The pair arrived onstage with arms entwined, before Bowe and fellow local singer Sarah Grella flanked Anjimile for the first five songs of his 70-minute set. They began with “1978,” a rumination on his grandmother which earned top honors from WBUR for a video in NPR’s 2018 Tiny Desktop Concert contest, the women lending spectral harmonies to lyrics like “I’ve never seen her face, but I think she looks like us” and “I could fall asleep in your love.”

Likewise affecting were a haunting “In Your Eyes” (not the Peter Gabriel tune), the lighter bop “Baby No More,” and especially the cyclically melodic “Maker,” its Afro-pop feel accented by drummer Yan Westerlund’s rim shots and guitarist Matt Peterson’s electric trills, complementing Anjimile’s fingerpicked acoustic. “I’m not just a boy, I’m a man,” he sang, “I’m not just a man, I’m a God. I’m not just a God, I’m a maker.”

Backup singers departed, Anjimile stretched out on a batch of newer tunes subtly augmented by his two bandmates. “Animal” cast firmer weight with hard chords and tom-tom beats on a song that reflects anger over police brutality, before the singer quietly dug deep into the emotions of “Father” and “Anybody,” songs addressing his parents’ difficult view of his past alcohol addiction and gender transition.

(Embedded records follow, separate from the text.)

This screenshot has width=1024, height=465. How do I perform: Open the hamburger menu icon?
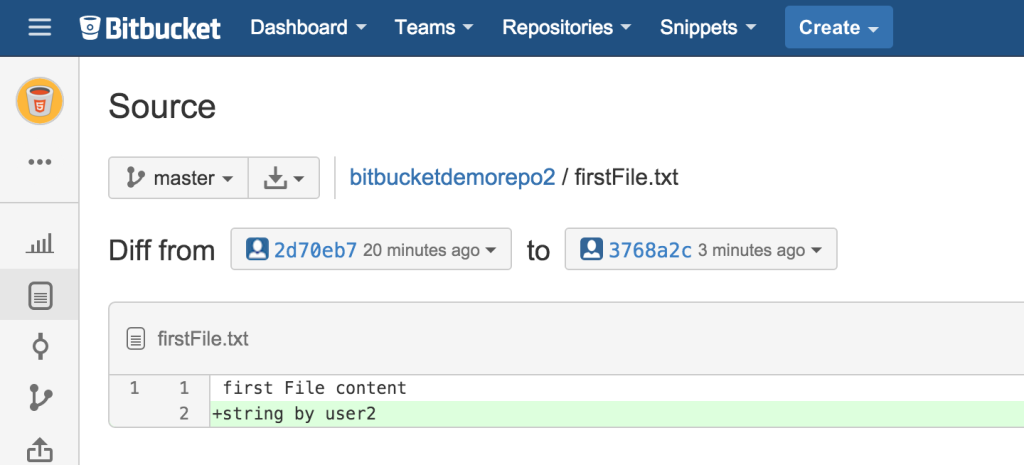coord(39,27)
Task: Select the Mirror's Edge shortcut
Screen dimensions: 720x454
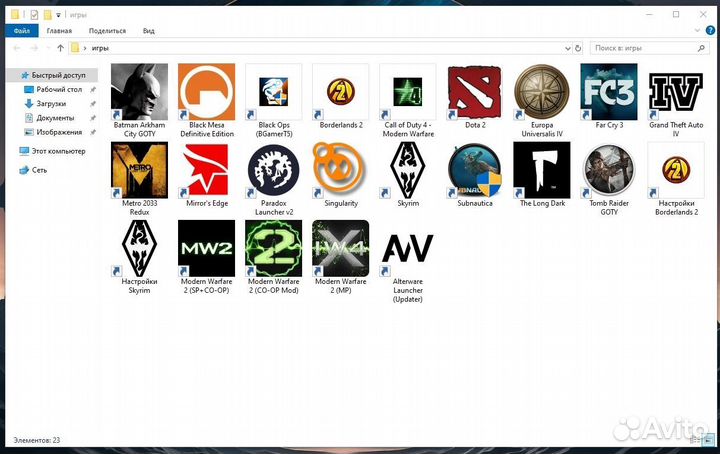Action: [206, 168]
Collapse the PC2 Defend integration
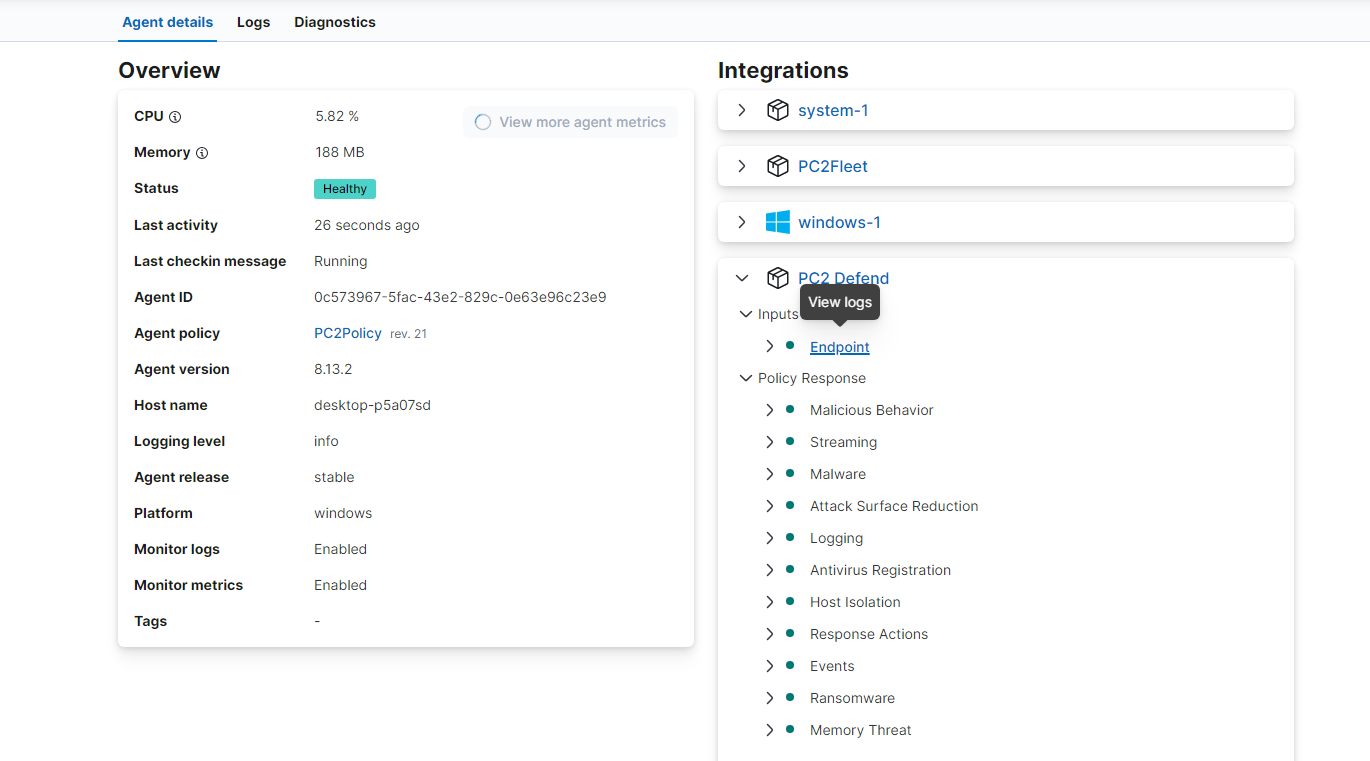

Departing from the acoustic fingerpicking he favored most of the set, Anjimile returned to electric guitar for a solo cover of TV on the Radio’s “Wolf Like Me,” chewing words like “My body’s stained, but God, I like it” with a huskier tone. He also surprised with a biting, humming solo in “Genesis” and grungy guitar in “The Right.” And when Bowe returned for the encore, Anjimile sparked “Black Hole” with a staccato guitar burst that evoked King Crimson, setting up a clamorous prog-rock jam that ended with one of Westerlund’s cymbals flying off the kit.

The set’s sonic evolution was a far cry from the somber orchestral shades of The King, where Anjimile and producer Shawn Everett surrounded vocals with instrumental sounds created almost solely on acoustic guitar. But the heart of Friday’s performance came in stark impressions borne through Anjimile’s vulnerable voice — along with a little help from his friends.


Paul Robicheau served more than 20 years as contributing editor for music at the Improper Bostonian in addition to writing and photography for the Boston Globe, Rolling Stone, and many other publications. He was also the founding arts editor of Boston Metro.